Maruyama Gakuji, Sameshima Tetsuro, Tsuchida Takashi, Kurozumi Kazuhiko
Department of Neurosurgery, Hamamatsu University School of Medicine, Hamamatsu, Japan.
Department of Pathology, Hamamatsu University School of Medicine, Hamamatsu, Japan.
Asian J Neurosurg. 2024 Jun 5;19(2):338-341. doi: 10.1055/s-0044-1787533. eCollection 2024 Jun.
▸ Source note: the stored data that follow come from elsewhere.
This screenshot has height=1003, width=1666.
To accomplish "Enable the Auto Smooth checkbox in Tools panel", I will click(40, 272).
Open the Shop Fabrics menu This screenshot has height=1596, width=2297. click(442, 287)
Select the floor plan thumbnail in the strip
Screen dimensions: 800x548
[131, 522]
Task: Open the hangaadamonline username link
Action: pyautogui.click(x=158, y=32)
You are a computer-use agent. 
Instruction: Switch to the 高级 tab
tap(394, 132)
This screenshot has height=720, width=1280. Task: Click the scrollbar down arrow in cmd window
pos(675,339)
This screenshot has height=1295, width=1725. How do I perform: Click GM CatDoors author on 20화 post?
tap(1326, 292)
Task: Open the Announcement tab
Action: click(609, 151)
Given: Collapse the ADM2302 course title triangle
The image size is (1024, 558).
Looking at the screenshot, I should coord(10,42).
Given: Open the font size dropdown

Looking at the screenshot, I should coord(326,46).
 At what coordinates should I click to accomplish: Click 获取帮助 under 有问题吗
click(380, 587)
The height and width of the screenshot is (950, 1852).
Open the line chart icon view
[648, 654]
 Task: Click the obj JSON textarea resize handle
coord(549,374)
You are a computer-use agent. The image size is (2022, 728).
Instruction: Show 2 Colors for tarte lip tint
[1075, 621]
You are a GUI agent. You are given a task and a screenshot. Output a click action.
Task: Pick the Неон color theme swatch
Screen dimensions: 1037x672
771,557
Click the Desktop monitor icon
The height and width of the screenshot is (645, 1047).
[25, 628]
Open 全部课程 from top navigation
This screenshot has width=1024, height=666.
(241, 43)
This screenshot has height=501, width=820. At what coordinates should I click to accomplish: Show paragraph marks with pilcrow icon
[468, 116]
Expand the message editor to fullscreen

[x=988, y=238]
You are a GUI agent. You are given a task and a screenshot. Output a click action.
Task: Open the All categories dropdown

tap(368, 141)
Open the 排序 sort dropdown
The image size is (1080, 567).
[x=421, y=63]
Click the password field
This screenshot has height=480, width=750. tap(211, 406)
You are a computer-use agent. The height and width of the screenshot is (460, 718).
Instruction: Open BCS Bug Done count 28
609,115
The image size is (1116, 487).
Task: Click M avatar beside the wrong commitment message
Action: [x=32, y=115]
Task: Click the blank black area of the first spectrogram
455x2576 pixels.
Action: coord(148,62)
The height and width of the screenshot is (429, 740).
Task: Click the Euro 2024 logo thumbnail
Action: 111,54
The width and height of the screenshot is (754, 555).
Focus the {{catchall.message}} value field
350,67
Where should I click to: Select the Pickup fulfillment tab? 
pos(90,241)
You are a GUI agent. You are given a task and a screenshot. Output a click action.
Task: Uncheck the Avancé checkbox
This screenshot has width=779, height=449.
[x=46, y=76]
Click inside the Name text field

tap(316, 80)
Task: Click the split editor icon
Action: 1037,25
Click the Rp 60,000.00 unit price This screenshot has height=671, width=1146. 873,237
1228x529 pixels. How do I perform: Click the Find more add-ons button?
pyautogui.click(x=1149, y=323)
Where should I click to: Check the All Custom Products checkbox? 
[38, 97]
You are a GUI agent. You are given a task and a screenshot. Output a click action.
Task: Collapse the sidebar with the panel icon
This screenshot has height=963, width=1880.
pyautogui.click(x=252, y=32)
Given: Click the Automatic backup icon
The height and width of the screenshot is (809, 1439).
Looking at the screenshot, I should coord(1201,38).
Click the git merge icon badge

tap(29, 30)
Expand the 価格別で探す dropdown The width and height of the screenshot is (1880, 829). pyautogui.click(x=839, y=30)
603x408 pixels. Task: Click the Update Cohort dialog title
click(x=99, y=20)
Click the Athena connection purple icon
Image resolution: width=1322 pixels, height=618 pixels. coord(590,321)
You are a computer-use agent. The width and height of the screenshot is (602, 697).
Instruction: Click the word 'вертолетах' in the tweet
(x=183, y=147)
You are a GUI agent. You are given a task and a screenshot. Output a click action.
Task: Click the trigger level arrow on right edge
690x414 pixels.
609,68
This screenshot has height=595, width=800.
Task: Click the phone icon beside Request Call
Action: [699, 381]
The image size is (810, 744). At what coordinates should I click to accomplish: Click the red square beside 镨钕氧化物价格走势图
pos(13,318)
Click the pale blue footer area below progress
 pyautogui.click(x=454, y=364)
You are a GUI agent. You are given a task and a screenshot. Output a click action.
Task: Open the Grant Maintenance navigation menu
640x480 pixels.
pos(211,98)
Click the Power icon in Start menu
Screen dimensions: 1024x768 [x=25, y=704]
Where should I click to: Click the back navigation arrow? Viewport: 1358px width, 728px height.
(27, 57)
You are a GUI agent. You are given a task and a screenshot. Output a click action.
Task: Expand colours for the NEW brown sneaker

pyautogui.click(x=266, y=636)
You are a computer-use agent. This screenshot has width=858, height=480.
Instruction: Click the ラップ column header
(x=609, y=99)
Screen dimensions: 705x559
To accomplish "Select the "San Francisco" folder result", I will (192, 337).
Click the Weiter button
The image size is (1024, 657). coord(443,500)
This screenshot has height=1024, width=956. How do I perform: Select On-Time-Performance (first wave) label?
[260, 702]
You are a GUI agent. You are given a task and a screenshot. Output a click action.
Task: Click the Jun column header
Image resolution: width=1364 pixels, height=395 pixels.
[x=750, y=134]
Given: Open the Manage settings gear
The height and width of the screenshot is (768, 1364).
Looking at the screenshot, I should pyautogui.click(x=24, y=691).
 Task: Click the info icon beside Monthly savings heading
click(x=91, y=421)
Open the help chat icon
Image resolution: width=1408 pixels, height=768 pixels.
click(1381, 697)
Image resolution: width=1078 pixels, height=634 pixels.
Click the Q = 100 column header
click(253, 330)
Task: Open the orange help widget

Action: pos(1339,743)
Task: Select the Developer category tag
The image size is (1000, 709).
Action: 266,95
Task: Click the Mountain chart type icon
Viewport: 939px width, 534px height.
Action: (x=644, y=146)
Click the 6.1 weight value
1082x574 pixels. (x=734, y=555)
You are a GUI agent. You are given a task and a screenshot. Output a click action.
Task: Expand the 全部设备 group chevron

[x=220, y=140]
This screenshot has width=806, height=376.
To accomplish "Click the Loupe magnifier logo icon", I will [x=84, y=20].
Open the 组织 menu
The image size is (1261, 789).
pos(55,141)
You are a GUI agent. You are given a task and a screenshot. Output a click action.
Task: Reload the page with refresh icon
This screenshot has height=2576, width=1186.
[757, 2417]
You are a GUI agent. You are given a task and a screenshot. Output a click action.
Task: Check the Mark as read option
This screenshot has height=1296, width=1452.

Pediatric cavernous sinus meningiomas are rare. Herein, we present the case of a 5-year-old boy who presented with progressive left oculomotor nerve palsy. A head magnetic resonance imaging revealed a mass lesion in the left cavernous sinus, following which tumor resection was performed. The tumor strongly adhered to the left oculomotor nerve without adherence to the walls of the cavernous sinus; however, its border with the nerve was unclear. Histopathological analysis led to the diagnosis of fibrous meningioma. To the best of our knowledge, this is the first case study to report the pediatric development of a cavernous sinus meningioma in the oculomotor nerve.
儿童海绵窦脑膜瘤很罕见。在此,我们报告一例5岁男孩,其表现为进行性左侧动眼神经麻痹。头部磁共振成像显示左侧海绵窦有占位性病变,随后进行了肿瘤切除术。肿瘤与左侧动眼神经紧密粘连,未与海绵窦壁粘连;然而,其与神经的边界不清楚。组织病理学分析诊断为纤维型脑膜瘤。据我们所知,这是首例报道发生于动眼神经的儿童海绵窦脑膜瘤的病例研究。